TEXTO DE REFERÊNCIA:
────────────────

30. O Contra Informe da sociedade civil apresenta 24 propostas de recomendações para avançar na realização dos DESC dos grupos sociais considerados.

Mulheres e DESC (art. 3º do PIDESC)

31. São várias as questões apontadas pelo Comitê DESC/ONU, em suas Observações Conclusivas, no que diz respeito à garantia dos DESC das Mulheres. Considerando que praticamente não são apresentadas informações detalhadas pelo Estado brasileiro no Segundo Informe Oficial, apresentaremos a análise sobre a situação geral dos direitos das mulheres seguindo as Recomendações do Comitê.

32. A avaliação sobre o cumprimento do PIDESC requer um balanço das políticas públicas e das realizações estatais. Em vista disso, toda a reflexão acerca da igualdade de gênero, raça e etnia, regional, etc. deve diferenciar a finalidade e os objetivos alcançados pelas estratégias e processos utilizados, nos quais as competências são prioritariamente estatais, quer dizer, de cada Estado Parte do Pacto. Com isso não se pretende desconhecer a responsabilidade dos diferentes setores da sociedade civil comprometidos com a igualdade, mas tão somente reafirmar a primazia da responsabilidade do Estado no que se refere à realização de políticas públicas e à garantia de direitos. A dimensão da igualdade deve ser considerada quando se avalia o conjunto das políticas e das ações nas fases de planejamento, implantação, controle e avaliação. Ainda mais quando se considera a iniqüidade e a diversidade de situações que envolvem o cotidiano das mulheres brasileiras.

33. No que diz respeito à igualdade entre mulheres e homens, ainda há muito por fazer para atender às Recomendações n° 44 e 45 do Comitê, conforme ilustram os dados a seguir apresentados. O Brasil serviu de manchete para revistas e jornais do País e do mundo ao ser identificado entre os países com maior desigualdade entre homens e mulheres. A notícia se refere ao relatório divulgado pelo Fórum Econômico Mundial (2005), que avaliou 58 países para medir o empoderamento das mulheres. O Brasil figurou em 51º lugar no ranking, numa escala de medida de 1 a 7 (1 para maior desigualdade e 7 para menor) recebeu 3,29 pontos. As brasileiras receberam melhor avaliação no plano das oportunidades econômicas, posicionadas em 21º lugar. Também ficaram na primeira metade do ranking no que diz respeito à educação (27º), porém mal colocadas em participação econômica (46º), saúde e bem-estar (53º). Em participação política ocuparam o penúltimo lugar (57°). No ranking geral, o Brasil perde para todos os seus vizinhos e, entre os latino-americanos, fica na frente apenas do México.

────────────────

REGISTROS DE DADOS:
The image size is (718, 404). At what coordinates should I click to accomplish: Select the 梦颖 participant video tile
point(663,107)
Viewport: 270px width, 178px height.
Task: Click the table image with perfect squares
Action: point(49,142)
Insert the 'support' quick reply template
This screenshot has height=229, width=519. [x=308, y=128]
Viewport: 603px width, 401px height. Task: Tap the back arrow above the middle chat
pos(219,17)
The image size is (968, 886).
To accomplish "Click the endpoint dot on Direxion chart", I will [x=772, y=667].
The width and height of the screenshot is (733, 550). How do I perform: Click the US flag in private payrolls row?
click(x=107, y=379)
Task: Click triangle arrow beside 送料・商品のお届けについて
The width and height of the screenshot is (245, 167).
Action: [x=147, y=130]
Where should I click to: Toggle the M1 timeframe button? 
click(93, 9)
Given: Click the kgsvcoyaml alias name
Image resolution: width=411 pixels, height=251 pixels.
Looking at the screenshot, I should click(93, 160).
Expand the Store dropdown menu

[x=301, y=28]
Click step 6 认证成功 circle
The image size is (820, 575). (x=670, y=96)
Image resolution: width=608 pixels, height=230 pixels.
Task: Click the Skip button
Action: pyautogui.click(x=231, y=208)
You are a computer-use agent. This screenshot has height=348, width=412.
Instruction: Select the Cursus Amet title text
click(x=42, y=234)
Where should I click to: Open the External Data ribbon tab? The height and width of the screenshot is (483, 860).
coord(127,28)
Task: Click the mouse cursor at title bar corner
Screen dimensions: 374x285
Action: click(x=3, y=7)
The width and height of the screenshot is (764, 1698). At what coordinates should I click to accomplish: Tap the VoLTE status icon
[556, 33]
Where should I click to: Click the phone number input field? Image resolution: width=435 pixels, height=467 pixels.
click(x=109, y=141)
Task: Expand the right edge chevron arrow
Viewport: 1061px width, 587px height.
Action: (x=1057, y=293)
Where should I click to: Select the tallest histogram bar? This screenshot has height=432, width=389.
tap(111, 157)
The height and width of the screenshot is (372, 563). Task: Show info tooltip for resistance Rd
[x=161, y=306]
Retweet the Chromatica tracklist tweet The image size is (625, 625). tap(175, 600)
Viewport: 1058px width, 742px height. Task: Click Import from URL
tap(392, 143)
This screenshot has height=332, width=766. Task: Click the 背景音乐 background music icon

────────────────

EXERCÍCIOS PROPOSTOS:
1. Indique se cada afirmação concorda com o texto de referência, respondendo sim ou não e citando literalmente as palavras decisivas.
(a) O relatório do Fórum Econômico Mundial de 2005 avaliou 58 países.
(b) No ranking geral, o Brasil fica à frente de todos os seus vizinhos.
(c) O Contra Informe da sociedade civil apresenta 30 propostas de recomendações.
2. Traduza para o inglês esta frase do texto de referência: "As brasileiras receberam melhor avaliação no plano das oportunidades econômicas, posicionadas em 21º lugar."
3. Responda, com base no texto de referência:
(a) Quantas propostas de recomendações o Contra Informe da sociedade civil apresenta?
(b) Quantos pontos o Brasil recebeu na escala de 1 a 7?
(c) Em que lugar as brasileiras ficaram em participação política?
Os registros não têm nenhuma relação com estes exercícios.

GABARITO:
1.
(a) Sim: "que avaliou 58 países para medir o empoderamento das mulheres".
(b) Não: "o Brasil perde para todos os seus vizinhos".
(c) Não: "apresenta 24 propostas de recomendações".

2. Brazilian women received a better rating in the area of economic opportunities, ranking 21st.

3.
(a) O Contra Informe apresenta 24 propostas de recomendações.
(b) O Brasil recebeu 3,29 pontos.
(c) As brasileiras ficaram no penúltimo lugar, o 57º.